Prima di incamminarci…
Capita a volte di rimanere delusi dal percorso che si sceglie (evento raro ma non impossibile), ed è appunto, come in questo caso, dove l’escursione verso il monte Pracaban, partendo da Campo Ligure, non è stata all’altezza delle mie aspettative.
Allora perché scriverne, mi direte voi?
I motivi sono semplici da spiegare: il primo è che, in ogni caso, la conoscenza del territorio e dei luoghi a esso connessi possono diventare lo spunto per una successiva esplorazione ampliandone, quindi, l’orizzonte.
Il secondo motivo nasce dal mio particolare interesse per la scrittura, quindi anche per la gestione del blog, che mi spinge a scrivere articoli, i quali (spero) siano interessanti per coloro che si avventurano tra queste pagine.
Campo Ligure, la visita
Campo Ligure nel 2007 ha ricevuto la certificazione del proprio sistema di gestione ambientale conforme alle norma ISO 14001 ma, cosa più importante per il viandante al di là di norme burocratiche, è che essa fa parte del circuito dei borghi più belli d’Italia
Il borgo è dominato dall Castello Spinola, visitabile con prenotazione (tutte le informazioni sul sito della Cooperativa Dafne)

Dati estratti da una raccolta
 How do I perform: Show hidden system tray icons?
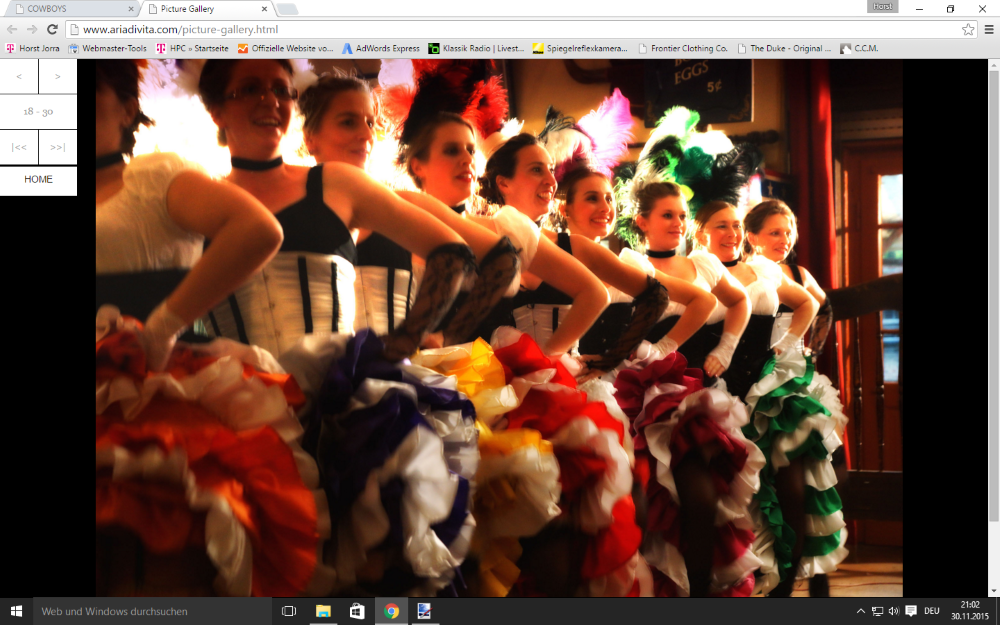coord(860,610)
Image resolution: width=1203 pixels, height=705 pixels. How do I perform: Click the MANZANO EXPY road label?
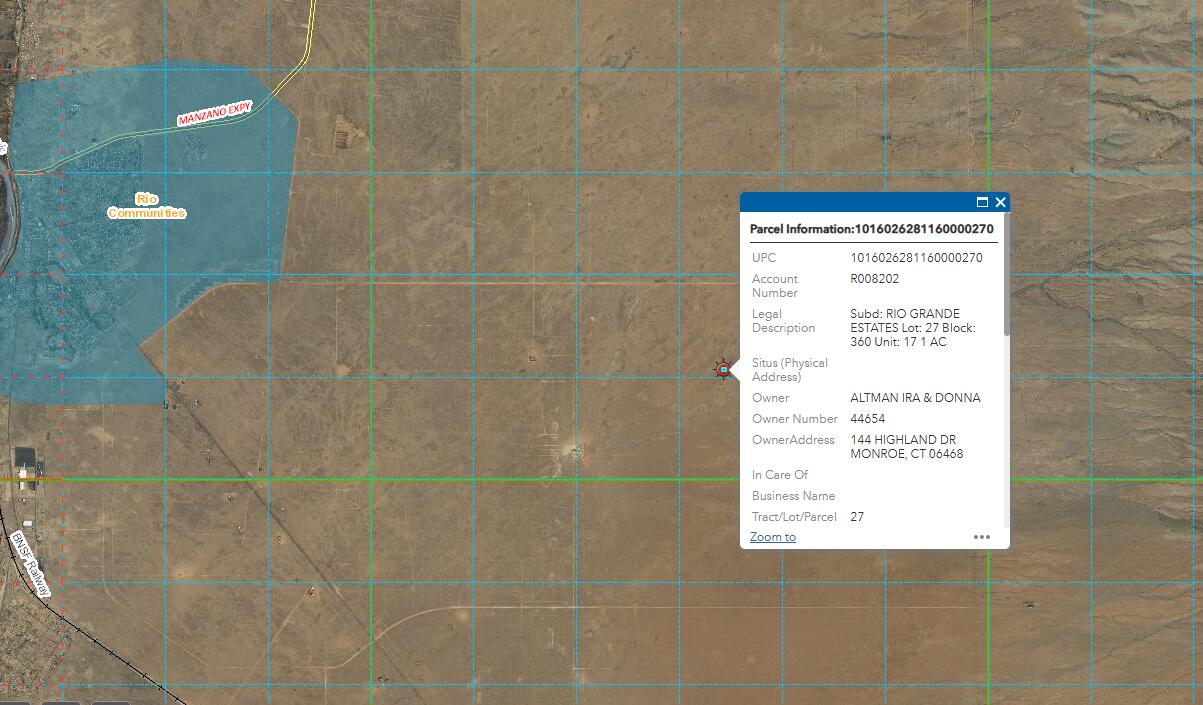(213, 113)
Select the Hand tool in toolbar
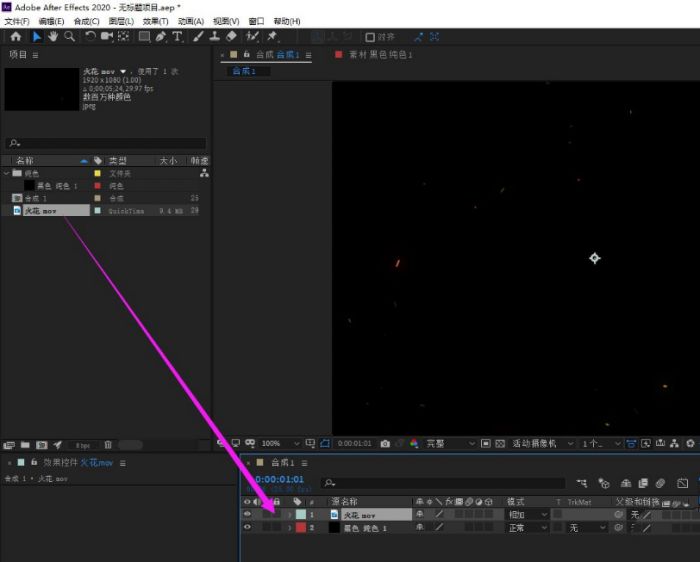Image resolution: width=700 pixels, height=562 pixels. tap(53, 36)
--
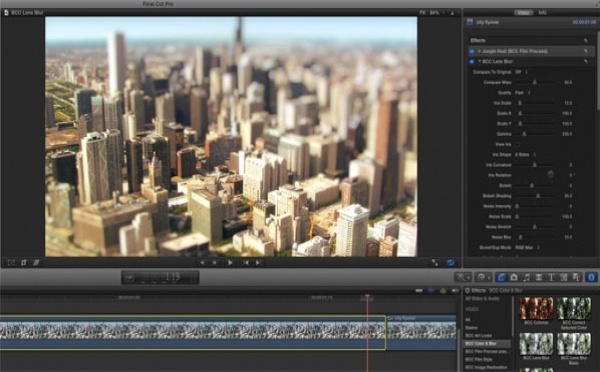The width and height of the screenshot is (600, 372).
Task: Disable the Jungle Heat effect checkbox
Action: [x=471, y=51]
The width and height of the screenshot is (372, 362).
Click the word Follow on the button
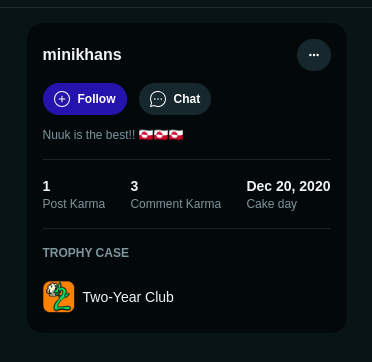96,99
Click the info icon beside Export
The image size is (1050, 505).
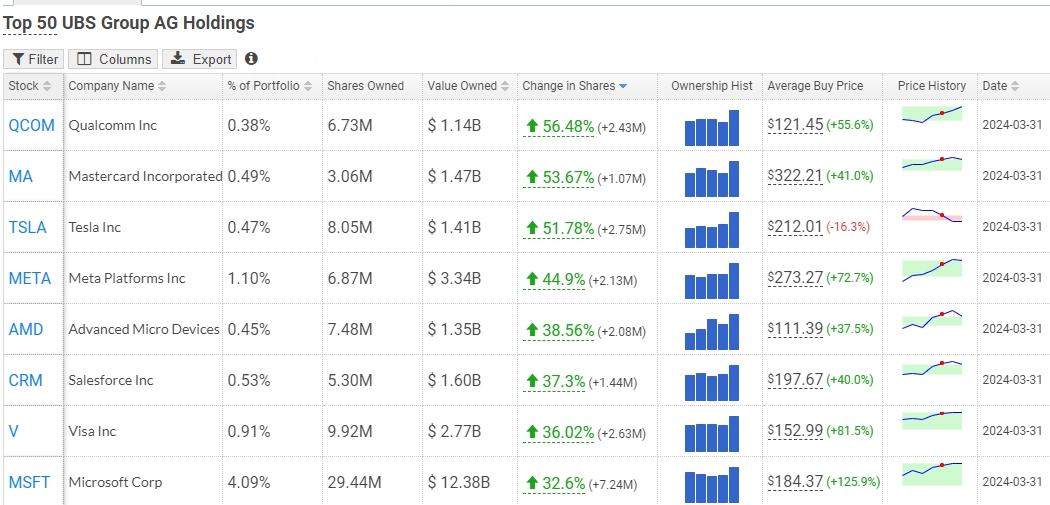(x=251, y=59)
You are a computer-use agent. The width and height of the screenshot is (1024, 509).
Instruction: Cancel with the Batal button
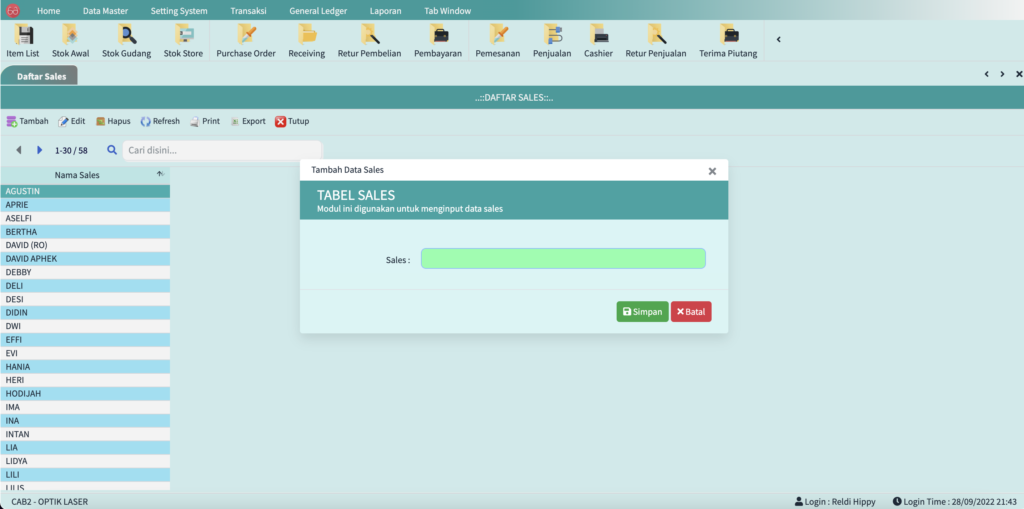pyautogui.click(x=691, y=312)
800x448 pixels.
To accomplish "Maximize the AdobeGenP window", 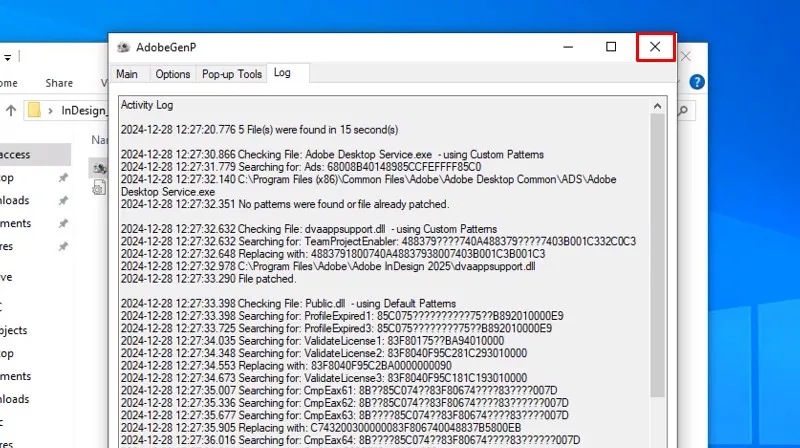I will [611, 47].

ESERCIZIO ASSEGNATO A
Nel brano su Campo Ligure, in che anno il borgo ha ottenuto la certificazione ISO 14001?
ESERCIZIO ASSEGNATO B
Riprendi il brano sull'escursione da Campo Ligure e proseguilo dopo l'ultima frase.

RISULTATO ATTESO A
Nel 2007.

RISULTATO ATTESO B
Le notizie sul castello di Campo Ligure – conosciuto anche come Castello Spinola, dal nome della famiglia nobiliare degli Spinola, i quali nel passato contrassegnarono la vita politica della repubblica di Genova – risalgono all’anno 836 quando si parlava di un’unica torre centrale più alta di quella visibile oggi.
In seguito la fortificazione venne eretta nel punto più strategico dell’area e cioè sulla collina che permetteva di controllare a sud la strada per Genova, a nord quella per il Monferrato e a est la strada più antica per la Lombardia attraverso le Capanne di Marcarolo (questa in provincia di Alessandria).
Passato sotto il dominio dei Sommariva della Marca Aleramica, venne ceduto alla famiglia dei del Bosco della Marca Obertenga.
Furono gli Spinola, all’inizio del XIV secolo, ad ampliare la fortezza nelle forme attuali.
Nel 1600 un incendio causò notevoli danni alla fortezza e, in seguito a quello provocato dalle truppe francesi durante la guerra napoleonica, avvenne la decadenza della stessa.
Nel 1973 iniziarono i lavori di restauro proseguiti nel 1987 dal Comune di Campo Ligure.
Tra gli altri motivi per visitare Campo Ligure non si può tralasciare una visita al Museo della Filigrana Pietro Carlo Bosio, arte orafa che viene tramandata nei numerosi laboratori qui presenti e che ne fanno il centro d’eccellenza italiano.
Pietro Carlo Bosio alla fine degli anni ’50 aprì un proprio laboratorio di filigrana a Campo Ligure.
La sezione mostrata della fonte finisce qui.